One IR to Rule Them All

You're debugging a slow model. The profiler says "kernel X takes 200ms" but you have no idea what kernel X actually does. You trace through PyTorch's dispatcher, then ATen, then TorchInductor, then Triton IR, and finally land in LLVM IR. Five different representations, five different mental models, five different debugging tools.

This is the reality of modern ML compilation. TensorFlow's XLA has a similar story: Python → Graph → XLA HLO → MLIR → LLVM IR. Each layer was added to solve a real problem, but the accumulated complexity is staggering.
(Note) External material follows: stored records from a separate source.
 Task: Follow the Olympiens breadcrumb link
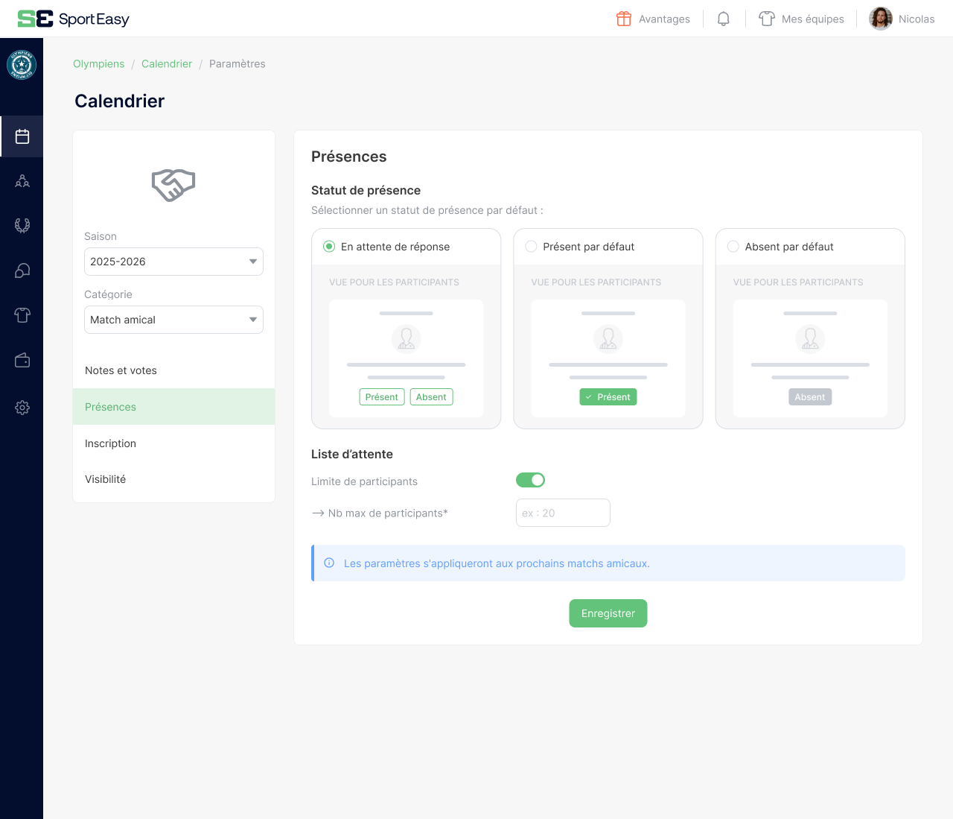[x=98, y=64]
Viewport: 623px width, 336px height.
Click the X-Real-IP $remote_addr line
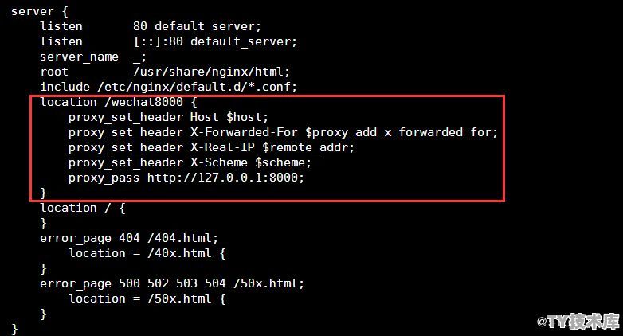point(211,147)
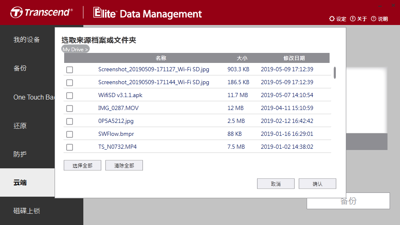Click the Elite Data Management logo
The width and height of the screenshot is (400, 225).
tap(148, 13)
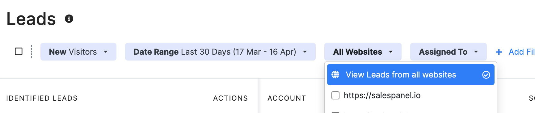Check the https://salespanel.io website box
Image resolution: width=535 pixels, height=113 pixels.
click(335, 95)
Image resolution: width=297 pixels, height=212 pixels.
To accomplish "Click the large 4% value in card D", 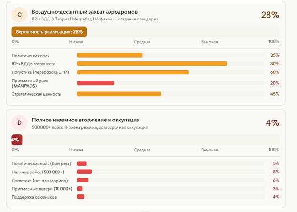I will 272,123.
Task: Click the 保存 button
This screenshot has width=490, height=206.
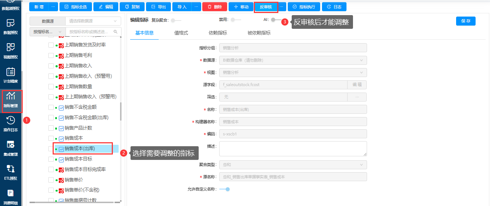Action: [x=465, y=21]
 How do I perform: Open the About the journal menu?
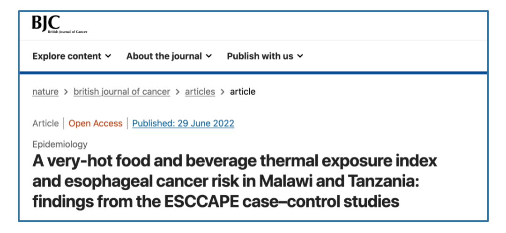click(x=164, y=56)
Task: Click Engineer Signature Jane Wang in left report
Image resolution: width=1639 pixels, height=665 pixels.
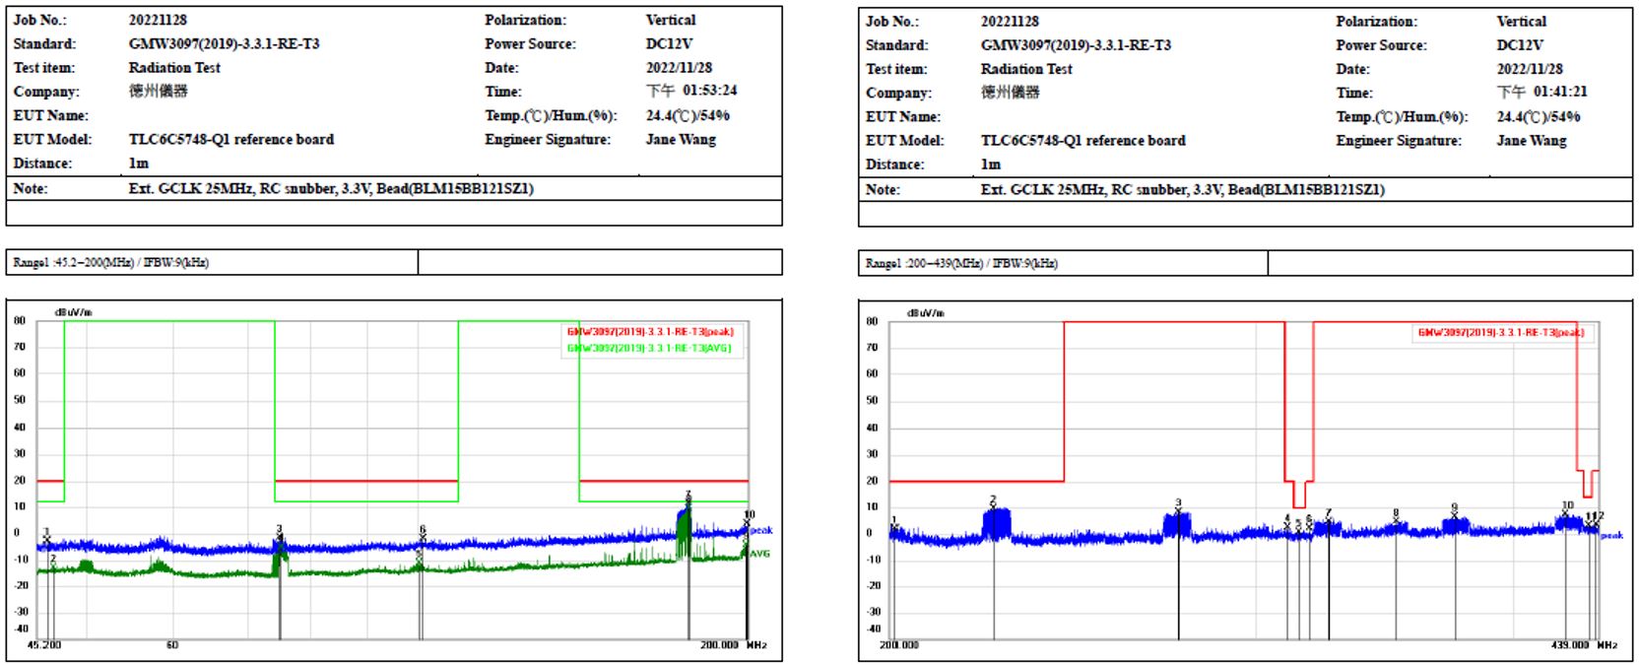Action: coord(681,140)
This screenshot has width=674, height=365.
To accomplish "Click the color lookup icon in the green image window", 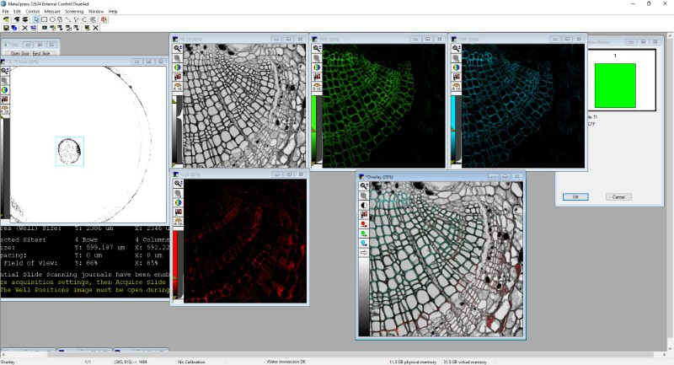I will 316,67.
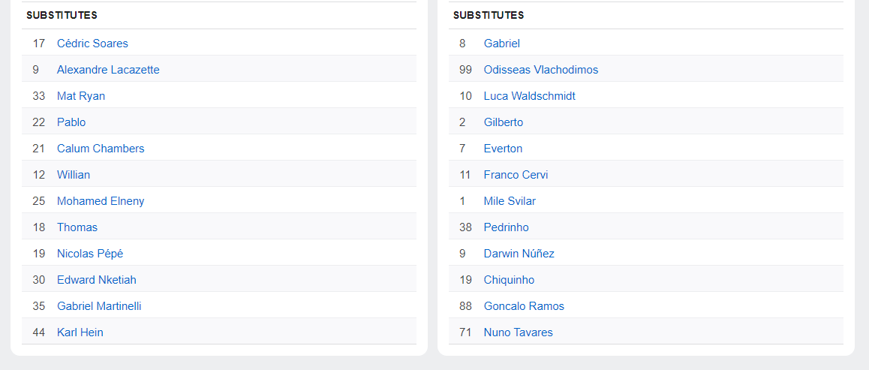Open Cédric Soares player link
Image resolution: width=869 pixels, height=370 pixels.
[92, 44]
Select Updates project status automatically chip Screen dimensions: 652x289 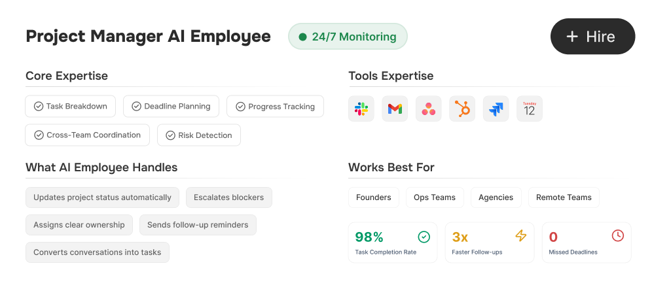(102, 197)
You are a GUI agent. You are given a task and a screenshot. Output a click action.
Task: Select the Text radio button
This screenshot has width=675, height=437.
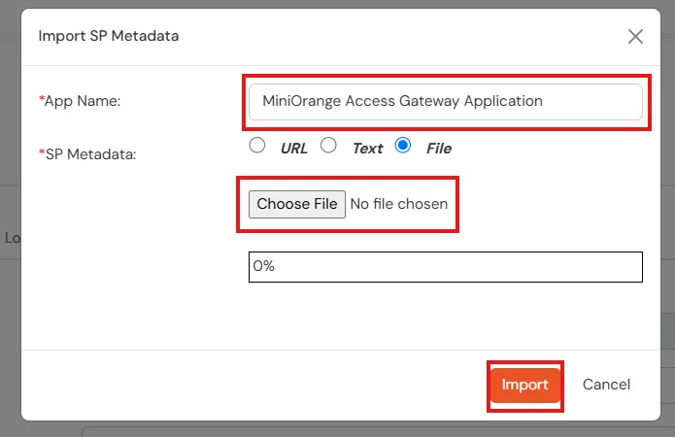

Morok takes a different approach, borrowed from Tinygrad: one IR from tensors to machine code.

┌──────────────────┐   ┌─────────────────┐   ┌───────────────┐
│    TensorFlow    │   │     PyTorch     │   │     Morok     │
├──────────────────┤   ├─────────────────┤   ├───────────────┤
│   Python API     │   │   Python API    │   │  Rust/Python  │
│   TF Graph       │   │   FX Graph      │   │       ↓       │
│   XLA HLO        │   │   Inductor IR   │   │    UOp IR     │
│   MLIR dialects  │   │   Triton IR     │   │       ↓       │
│   LLVM IR        │   │   LLVM/PTX      │   │  Machine code │
│   Machine code   │   │   Machine code  │   │               │
├──────────────────┤   ├─────────────────┤   ├───────────────┤
│      5 IRs       │   │      4 IRs      │   │     1 IR      │
└──────────────────┘   └─────────────────┘   └───────────────┘

The simplest architecture often wins. This chapter explains how one carefully designed IR can replace an entire compiler stack.

UOp: The Universal Node

A UOp (micro-operation) is a node in a computation graph. But unlike nodes in other IRs, a UOp can represent operations at any abstraction level—from high-level tensor reshapes down to individual CPU instructions.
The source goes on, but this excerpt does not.